When you train a model, it is worth pausing to ask whether — six months from now — you could answer:
Which data was used?
Which version of the code ran?
What parameters were set?
Which artifacts were produced?
Can I reproduce the results?
Without tracking, those answers live in memory, filenames, or convention, and diverge quickly across experiments and collaborators. The pages in this section describe a progressive stack: start with Git, and layer on additional tools as your experiments grow in scope.
What to track¶
| Layer | Tool | When |
|---|---|---|
| Code | Git / GitHub | Always |
| Data | Data Version Control (DVC) | Files over 100 MB, or data that changes across runs |
| Models & experiments | MLflow or Weights & Biases | When you need to compare runs by parameters and metrics |
| Serving | Docker on GHCR, HuggingFace | When you want to hand a working model to collaborators or users |
Pages in this section¶
Git & GitHub: the baseline every other tool links against.
Notebooks: notebooks as the first line for experiment tracking.
MLflow: local experiment tracker with a UI and model registry.
Weights & Biases (W&B): cloud experiment tracker; good for distributed teams.
DVC: content-hashed versioning for large data and model files.
MLflow + DVC: combined workflow for full run reproducibility. The same pattern works with W&B.
Model serving: package a trained model behind an HTTP API with Docker and GHCR.
Decision tree¶
The fastest way to pick a stack is to walk through the questions below.

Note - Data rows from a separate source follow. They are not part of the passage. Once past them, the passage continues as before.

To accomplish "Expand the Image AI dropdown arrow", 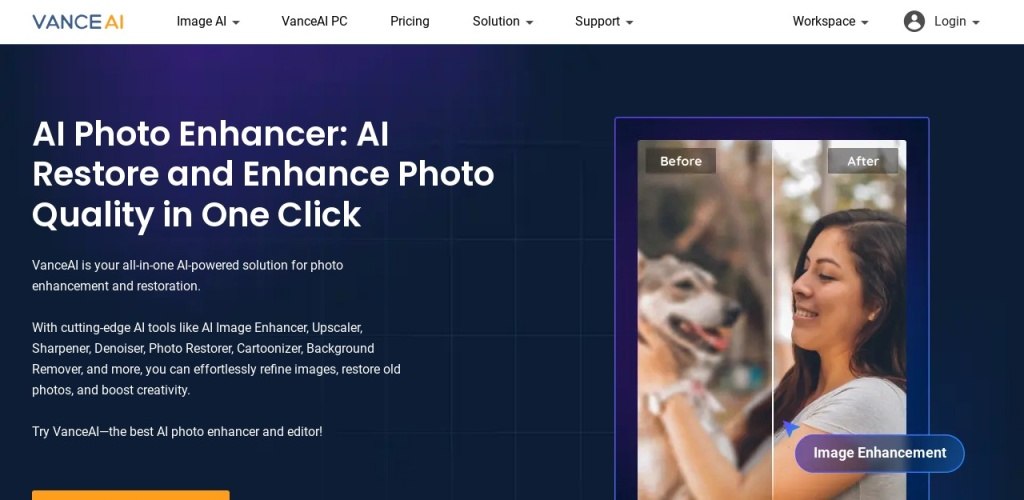I will [x=236, y=22].
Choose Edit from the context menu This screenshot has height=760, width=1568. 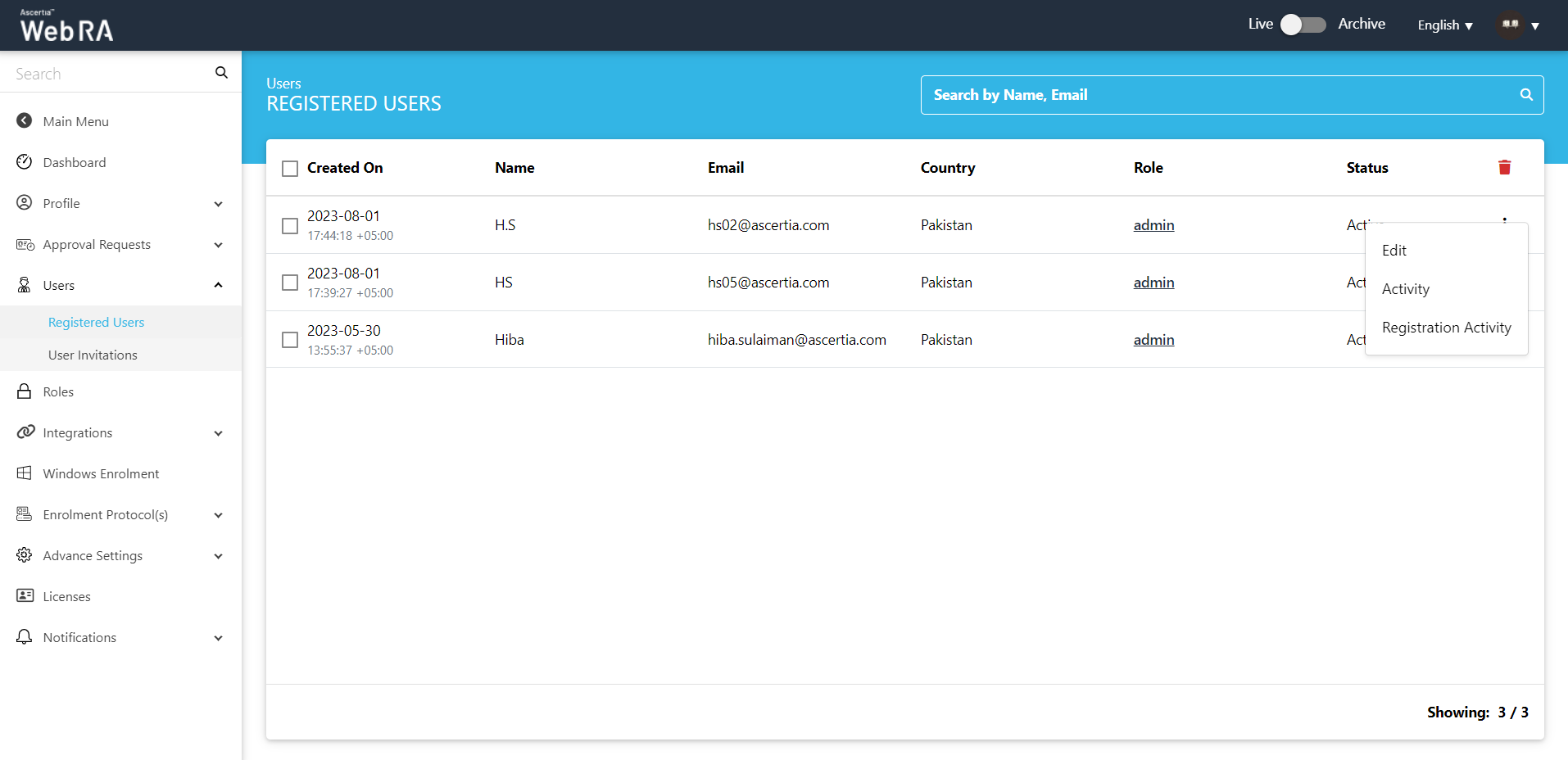1394,251
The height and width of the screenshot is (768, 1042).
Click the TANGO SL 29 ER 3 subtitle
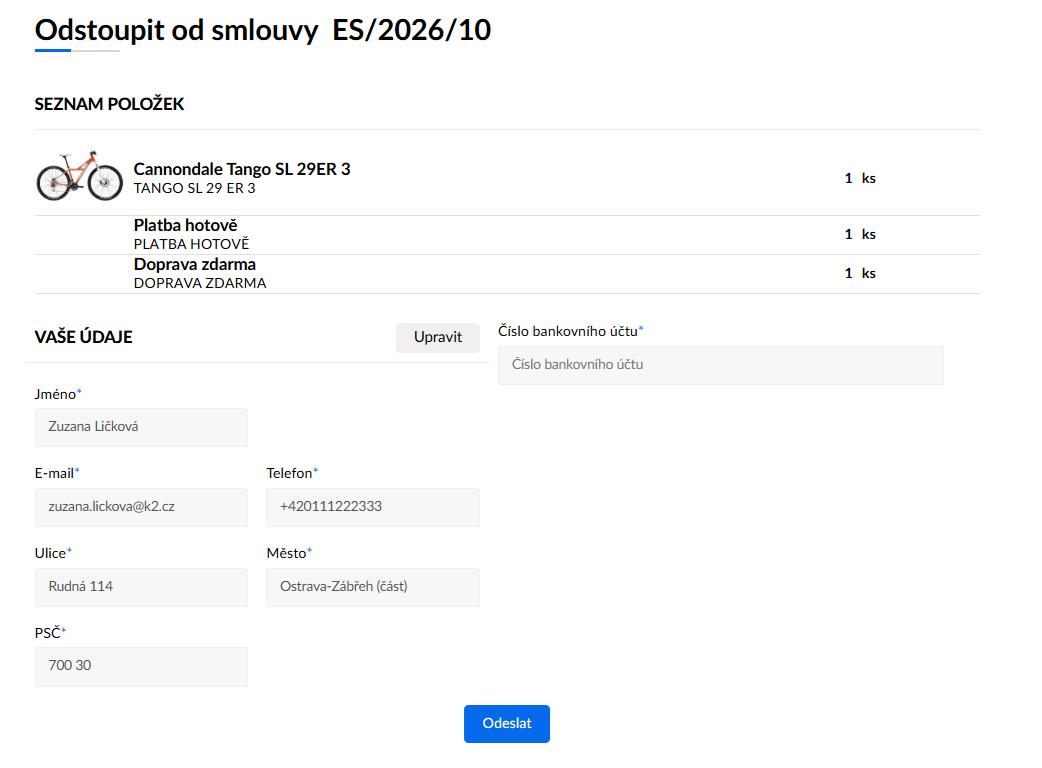(x=194, y=189)
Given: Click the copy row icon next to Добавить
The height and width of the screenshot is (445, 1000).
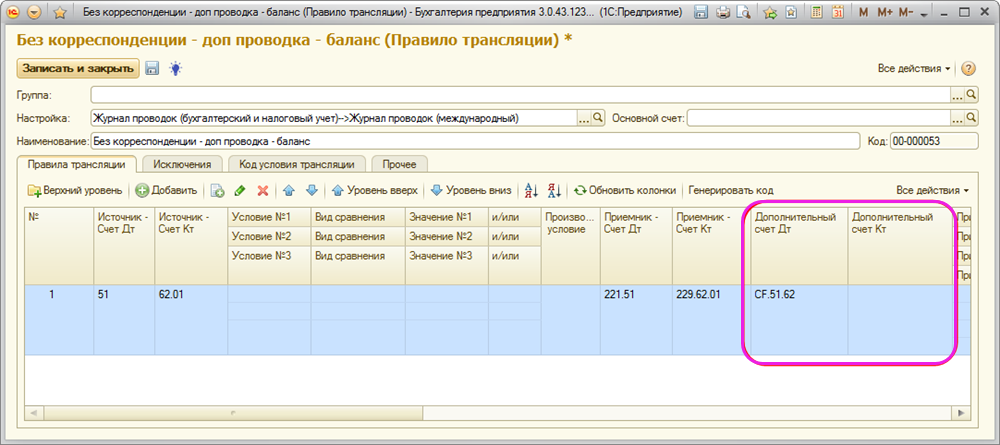Looking at the screenshot, I should pyautogui.click(x=217, y=190).
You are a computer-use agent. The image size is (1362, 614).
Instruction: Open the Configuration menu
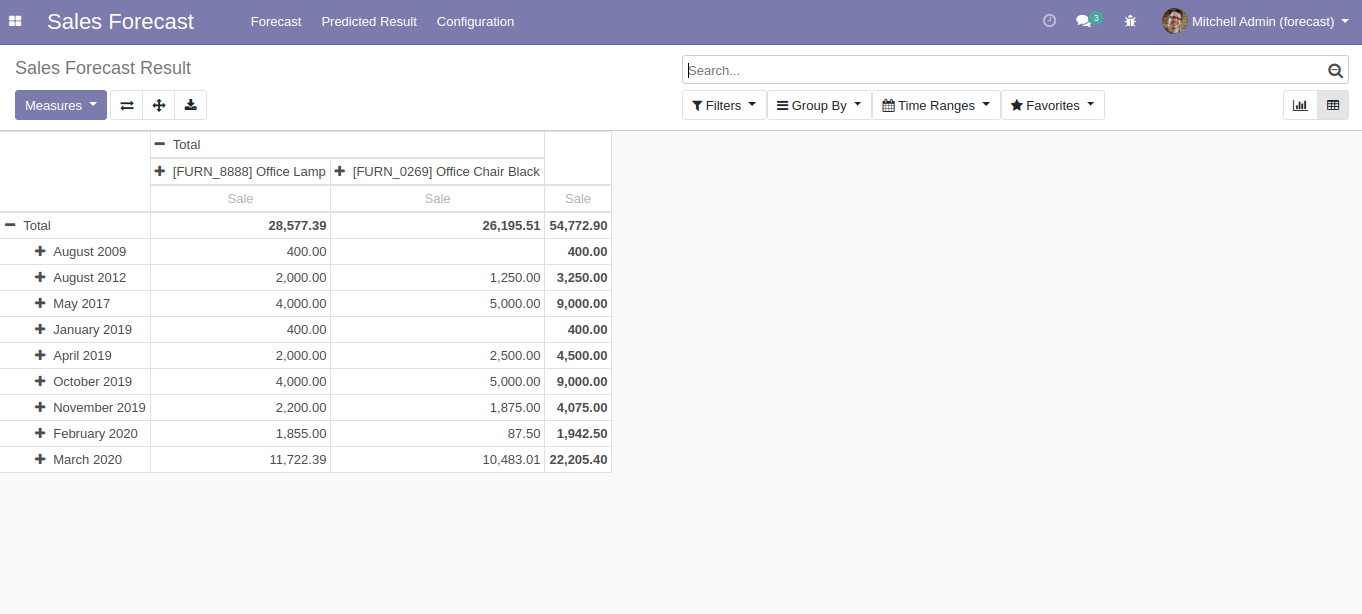tap(475, 21)
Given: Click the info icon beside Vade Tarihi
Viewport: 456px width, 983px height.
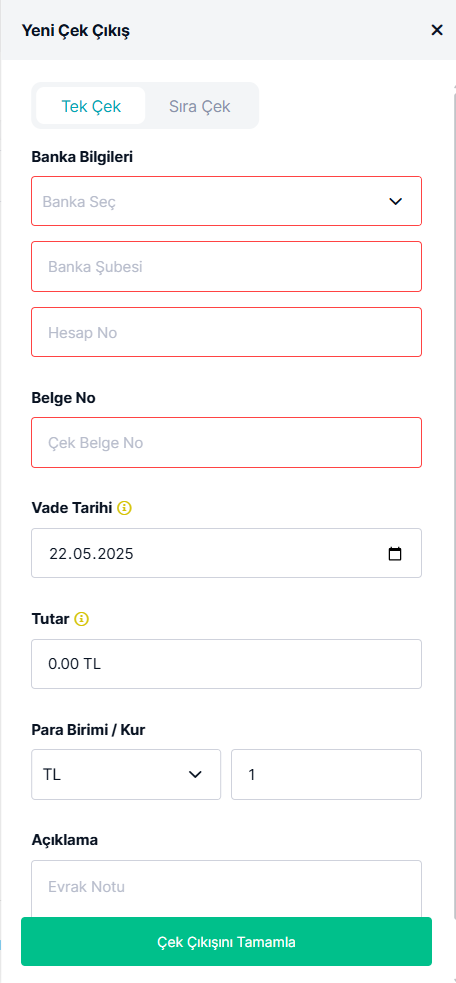Looking at the screenshot, I should 124,508.
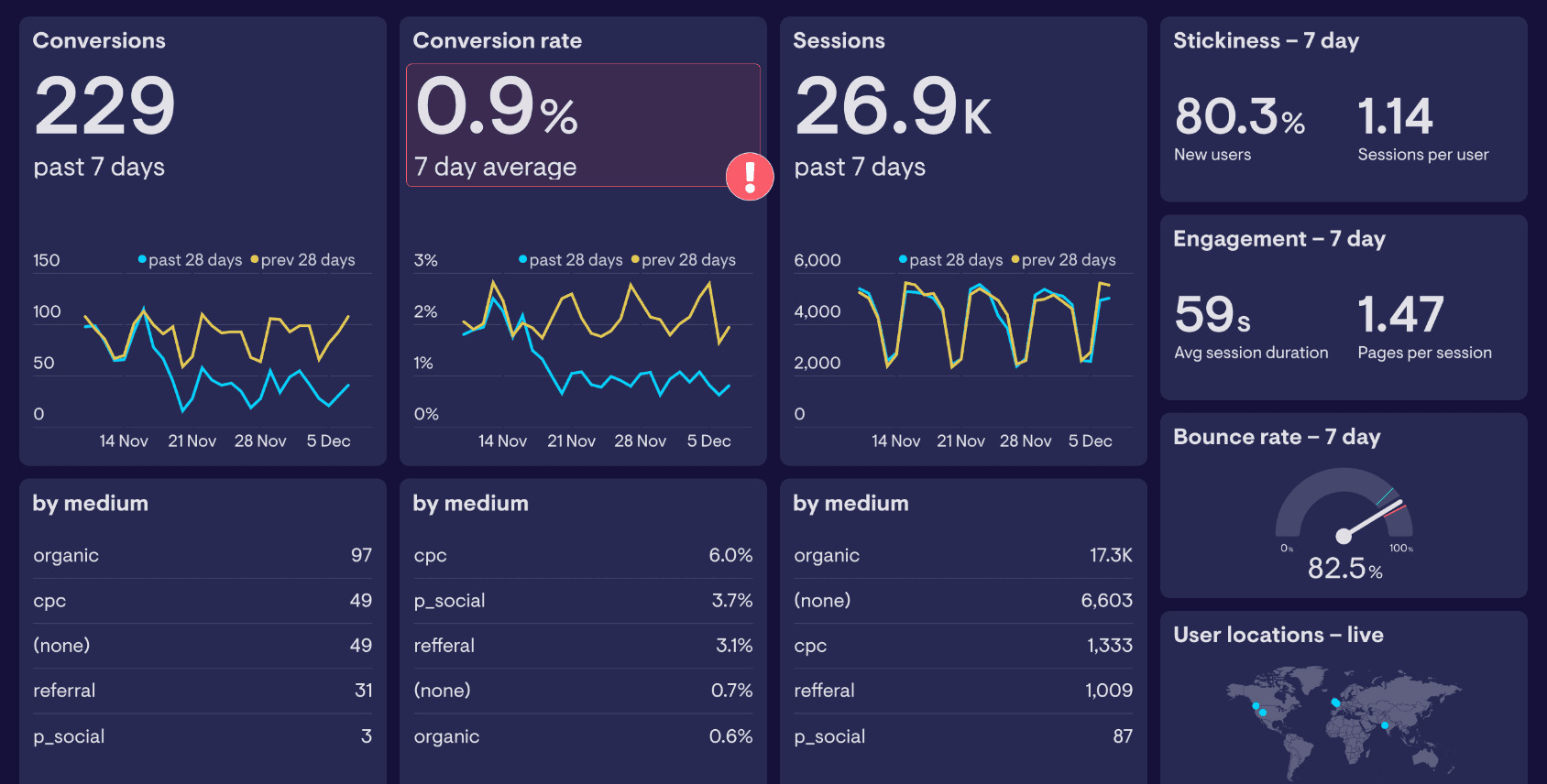The image size is (1547, 784).
Task: Open the Conversions widget title
Action: pos(99,40)
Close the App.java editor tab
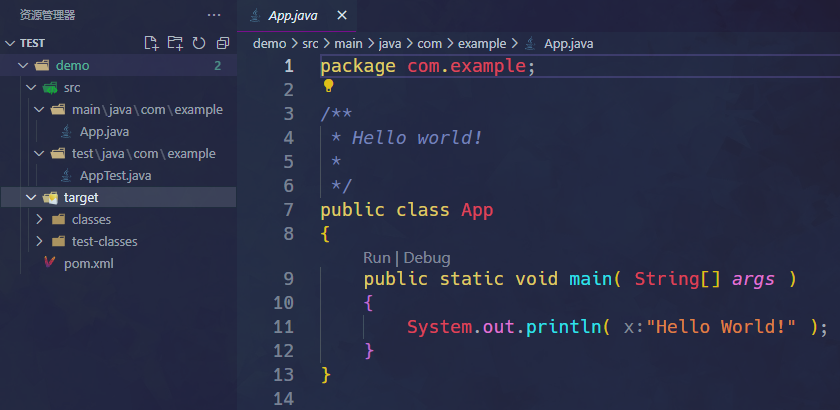 tap(342, 15)
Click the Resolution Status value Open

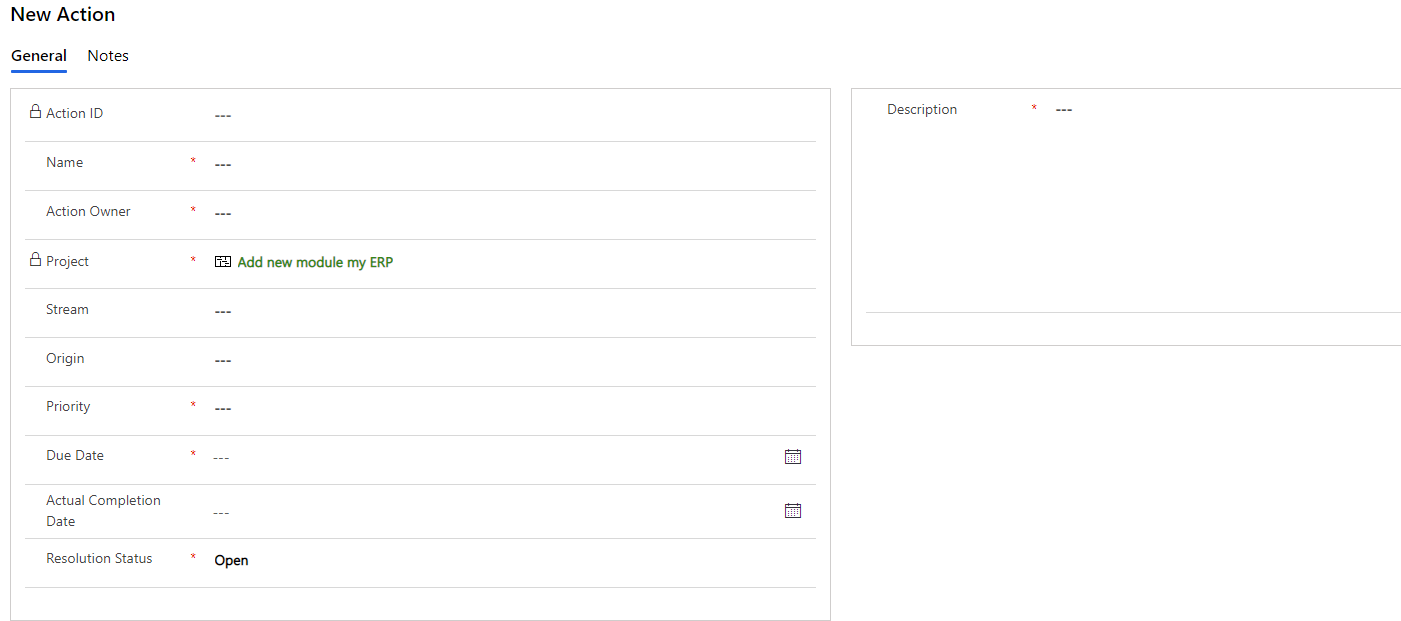(x=231, y=560)
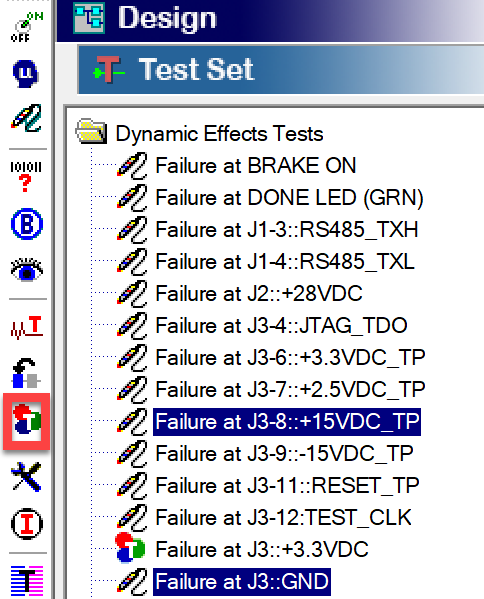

Recommendations by use case¶
| Use case | Recommended stack |
|---|---|
| Solo researcher, local development | Git (commit small models directly) + MLflow |
| Team collaboration, remote members | W&B (+ DVC if data over 100 MB) |
| Strict data lineage across runs | DVC with MLflow or Weights & Biases (W&B) |
| On-premise / no outbound network | MLflow + DVC with a local or shared-storage remote |
| Sharing a model with collaborators | Docker image on GHCR |
| Publishing a model publicly | HuggingFace |
Reference codebase¶
Every example on these pages comes from chicago-aiscience/workshop-sst — a working SST-to-ENSO prediction model with DVC, MLflow, W&B, and a Docker-served prediction API integrated end-to-end.